Changing demographics and new reform laws will require Illinois public school districts to provide principals with new kinds of support and training if they want principals to successfully implement new reform laws and boost student achievement.
This is one of the findings in a new, comprehensive report on Illinois' 3,600 public school principals. The report documents shifting demographic and turnover trends among elementary and high school principals; the areas in which principals are having a direct impact on student performance; and principals' own beliefs about their strengths and weaknesses as administrators. The report, released today by the Illinois Education Research Council (IERC), Southern Illinois University Edwardsville.
Key Findings from The Principal Report: The State of School Leadership in Illinois, include:
Principal Demographics are Shifting Rapidly
• The average age of principals is decreasing, due to a retiring baby boom generation.
• The proportion of female principals doubled between 1990 and 2008, and more women than men have led Illinois schools since 2005. The number of minorities serving as principals is also growing.
Certain Principal Experiences Correlate Closely with Higher Student Performance
• The number of principals with previous Associate Principal experience at their current school nearly doubled statewide since 2001 and increased fivefold in Chicago. IERC's analyses of this data confirms for the Illinois' elementary and middle schools what other recent research suggests: that principals who served as AP at their current school tend to show greater gains in student achievement
• The research also shows that principals who earned master's or doctoral degrees from more academically rigorous institutions tended to work in schools with higher student achievement.
Student Growth on Standardized Tests Currently Plays Small Role in Evaluating or Hiring Teachers
• Many Illinois principals report that they fundamentally disagree with using student test scores and gains as central measures of school and teacher success.
Principals cited school climate, student attendance and quality of teacher applicants as more important measures of school success. Even fewer principals said absolute student test scores were a very important measure of school success.
Principals Struggle to Prioritize Tasks and Feel Less Effective at Tasks Research Suggests are Most Important
• More than half of principals ranked instruction-related tasks like coaching teachers as their most important work, but less than a third felt very effective at doing it.
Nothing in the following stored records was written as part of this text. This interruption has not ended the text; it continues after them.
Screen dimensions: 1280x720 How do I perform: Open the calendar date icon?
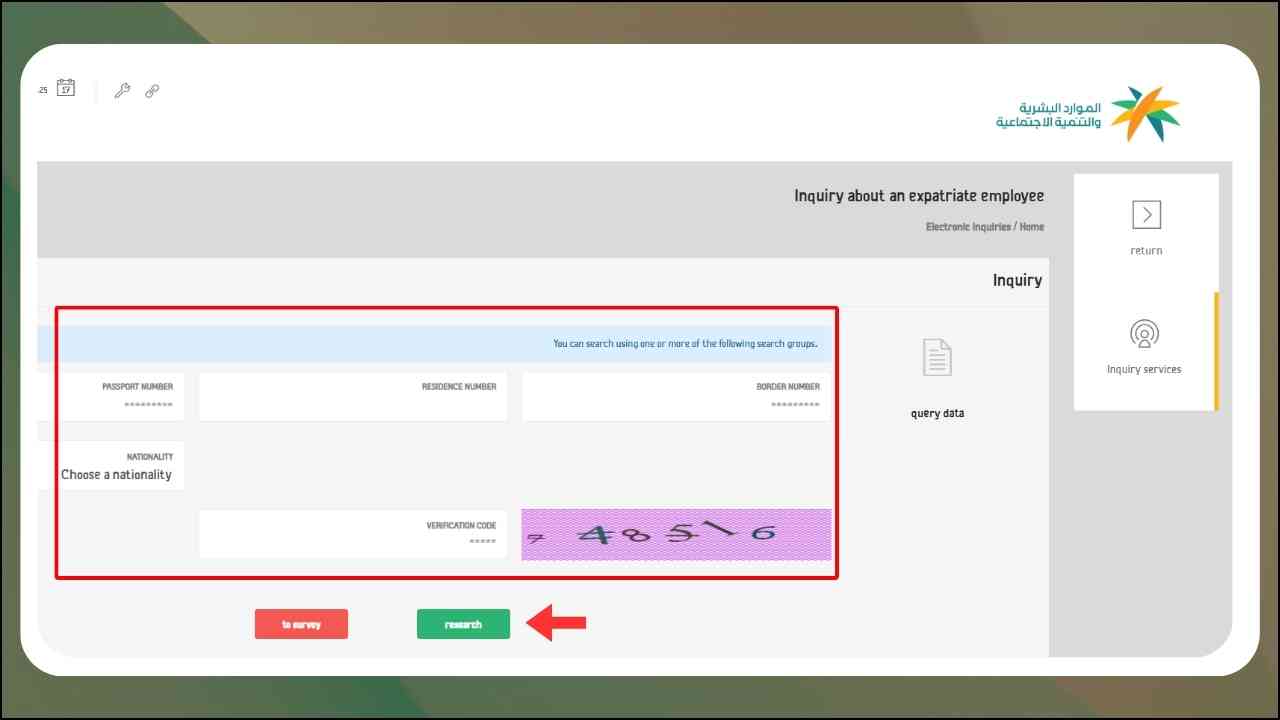65,89
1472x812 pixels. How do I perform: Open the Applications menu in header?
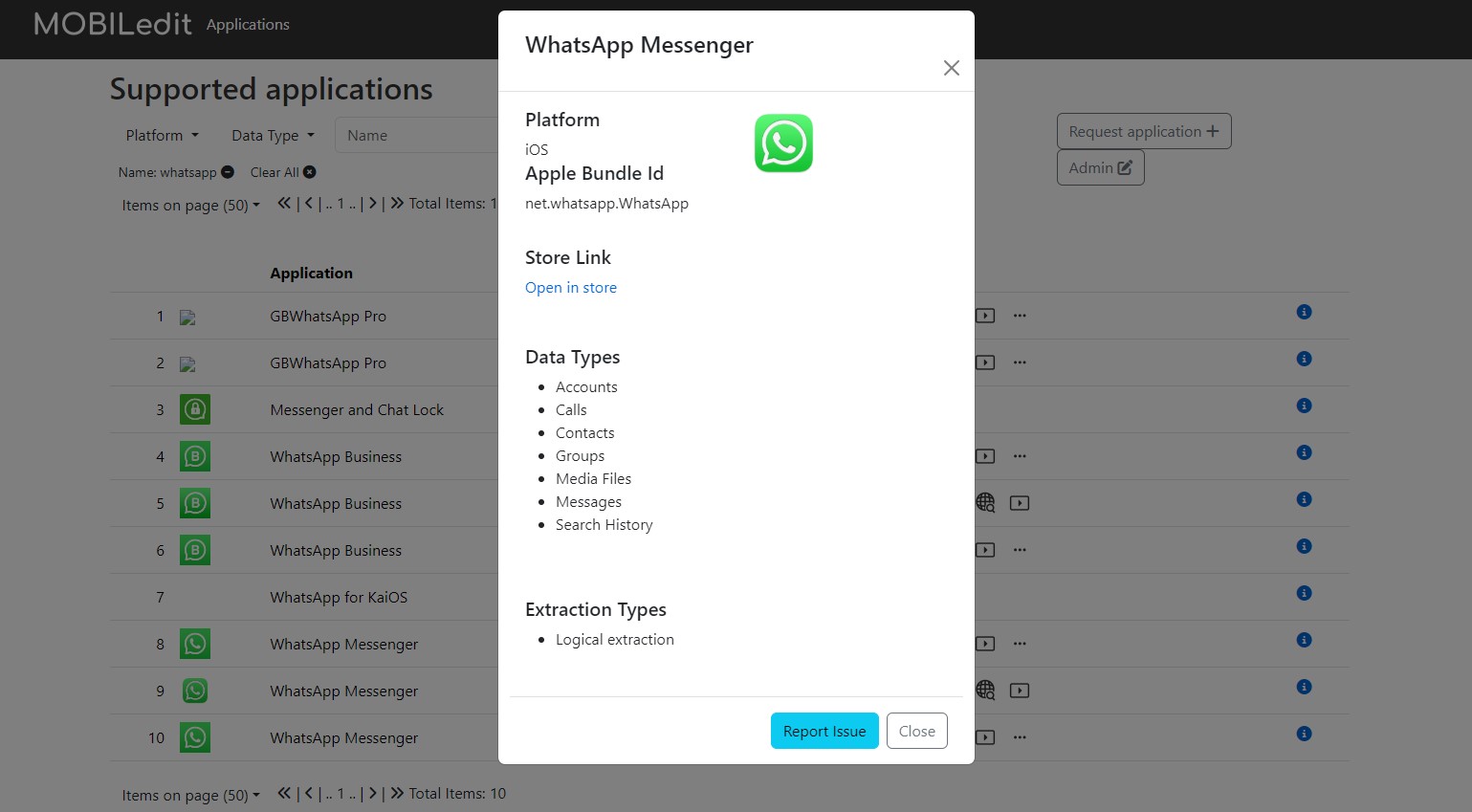[x=248, y=25]
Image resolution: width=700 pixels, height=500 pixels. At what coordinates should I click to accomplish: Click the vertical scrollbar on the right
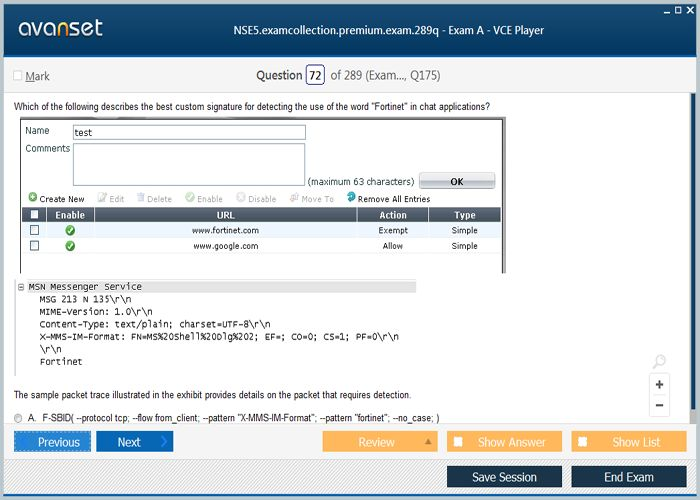pos(694,250)
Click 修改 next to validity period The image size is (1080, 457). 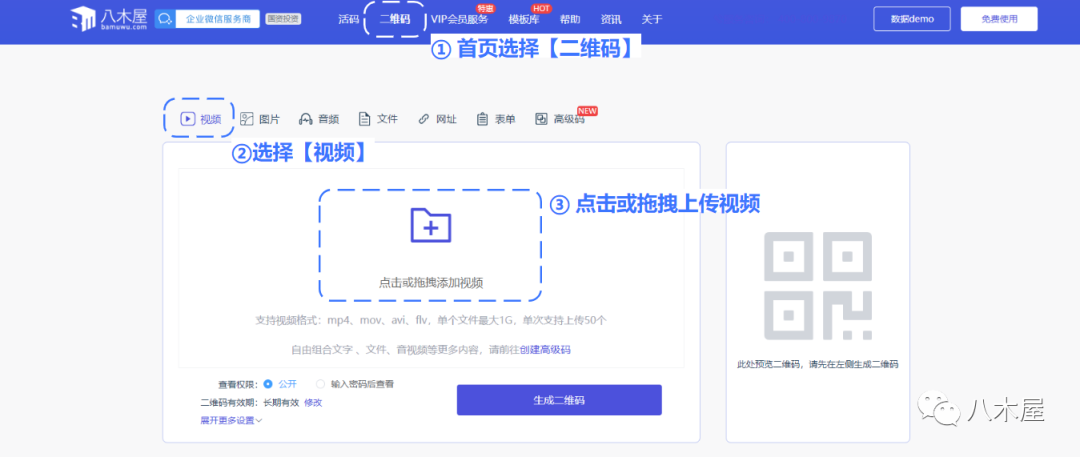pyautogui.click(x=313, y=402)
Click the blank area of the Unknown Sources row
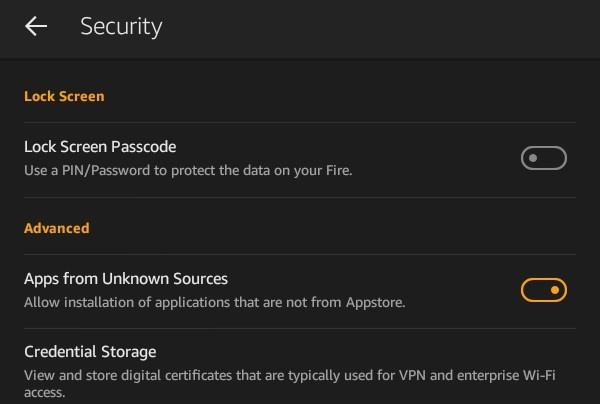The height and width of the screenshot is (404, 600). pyautogui.click(x=460, y=290)
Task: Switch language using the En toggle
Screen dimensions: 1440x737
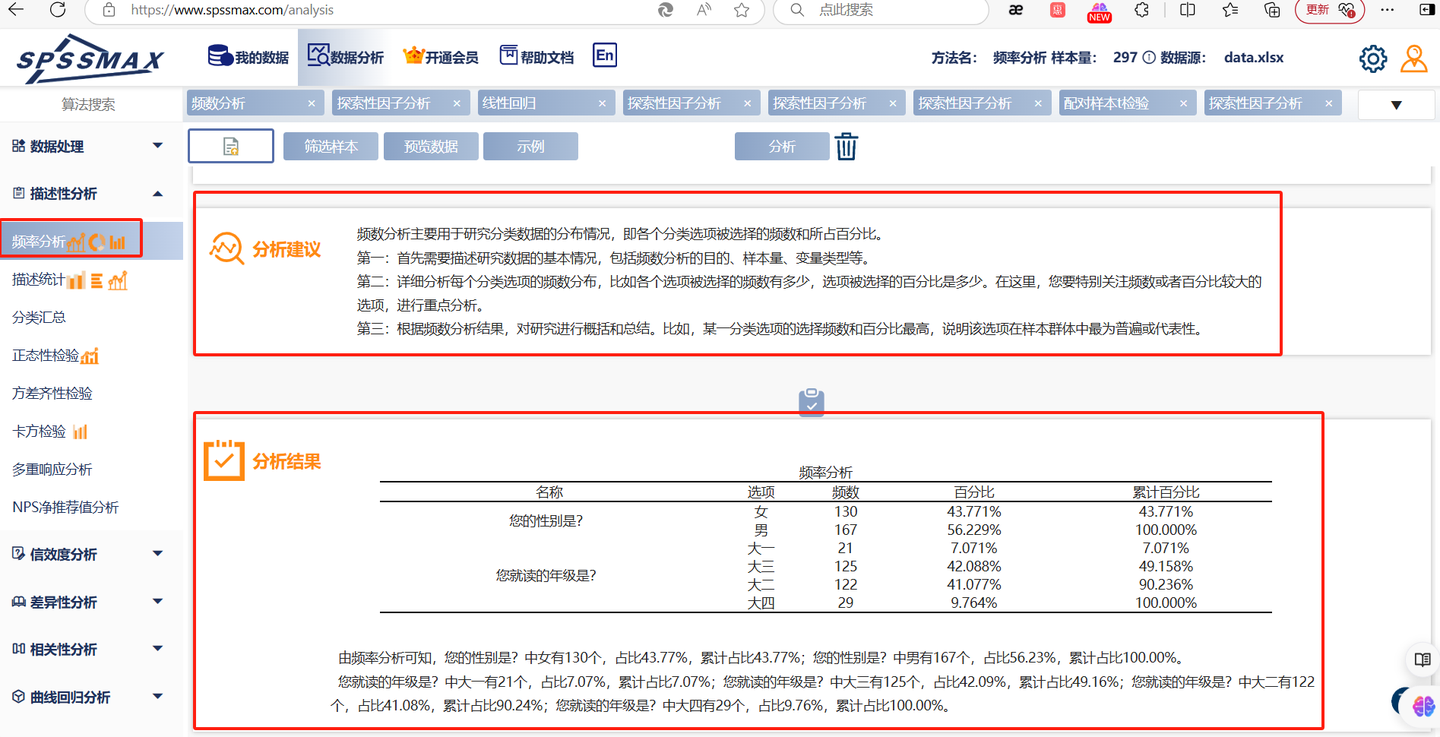Action: 604,56
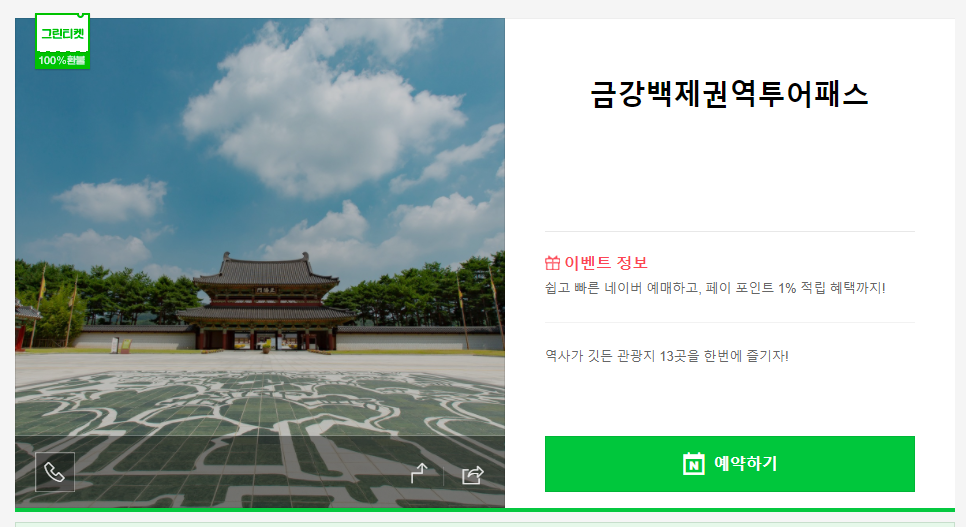This screenshot has width=966, height=527.
Task: Click the pale green panel at page bottom
Action: (x=485, y=525)
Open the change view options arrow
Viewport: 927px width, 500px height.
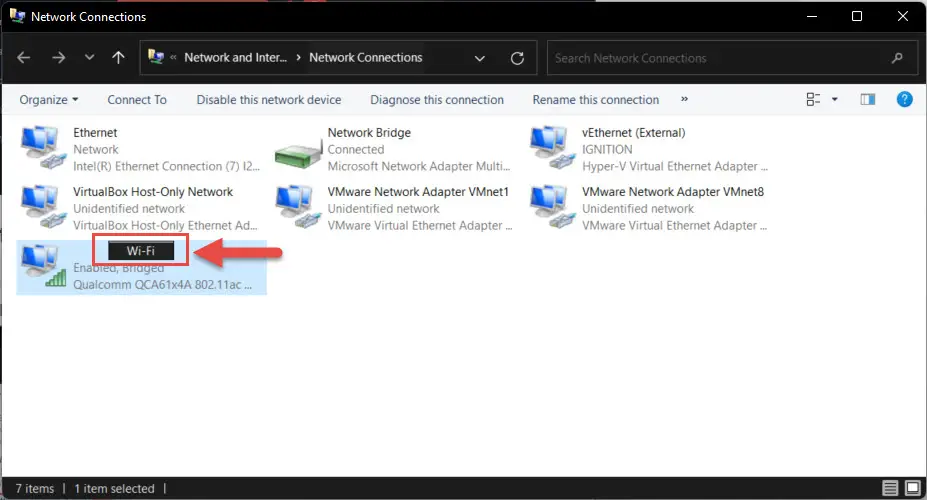834,99
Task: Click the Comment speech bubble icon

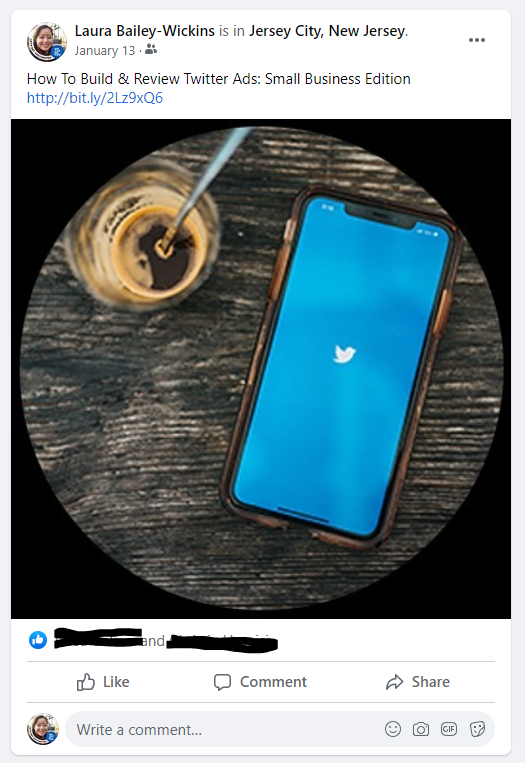Action: [x=222, y=682]
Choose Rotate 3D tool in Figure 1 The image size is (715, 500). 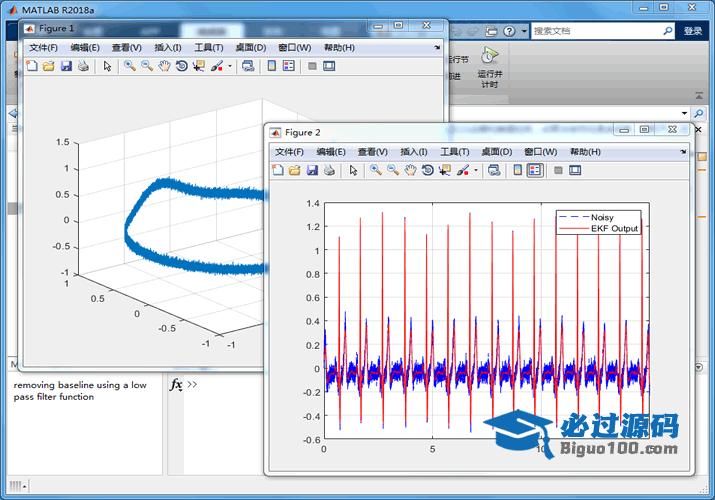coord(181,67)

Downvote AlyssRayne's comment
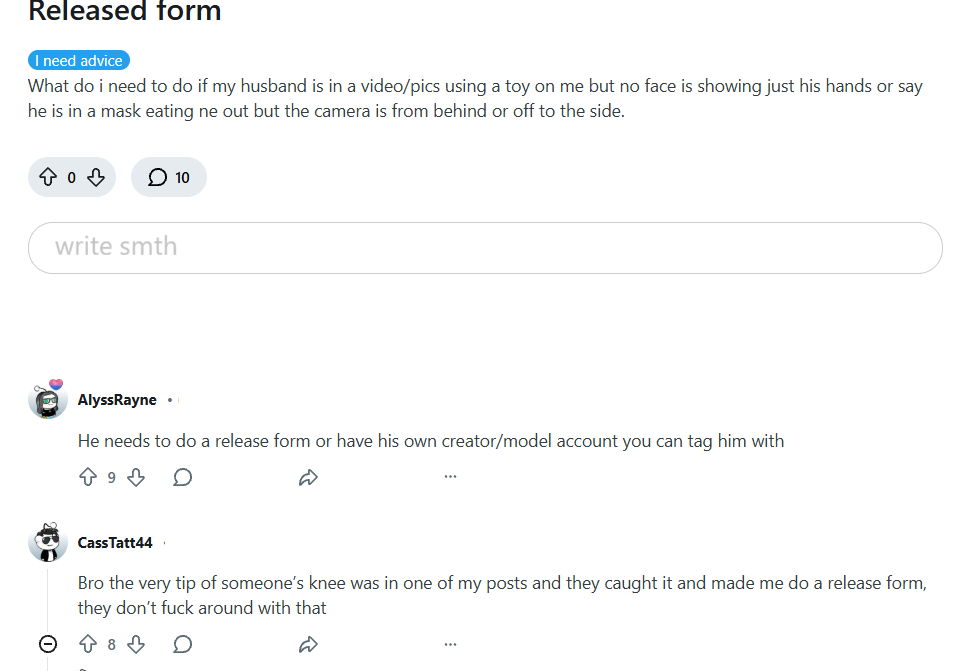click(136, 478)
Less than half of all principals felt effective hiring teachers or setting budgets, two tasks where principal effectiveness is crucial to raising student achievement.
Among the report's recommendations:
• Support and training to implement new teacher evaluation standards mandated by Illinois' Performance Evaluation Reform Act (PERA).
• More training in research-based practices for teacher hiring.
• Principal mentoring and other programs to help new principals hit the ground running.
• Encourage retention of principals by helping them create positive school cultures and by giving them the authority and autonomy to run their schools.
• Professional development in self-reported areas they identified as needing improvement, including data analysis and coaching teachers.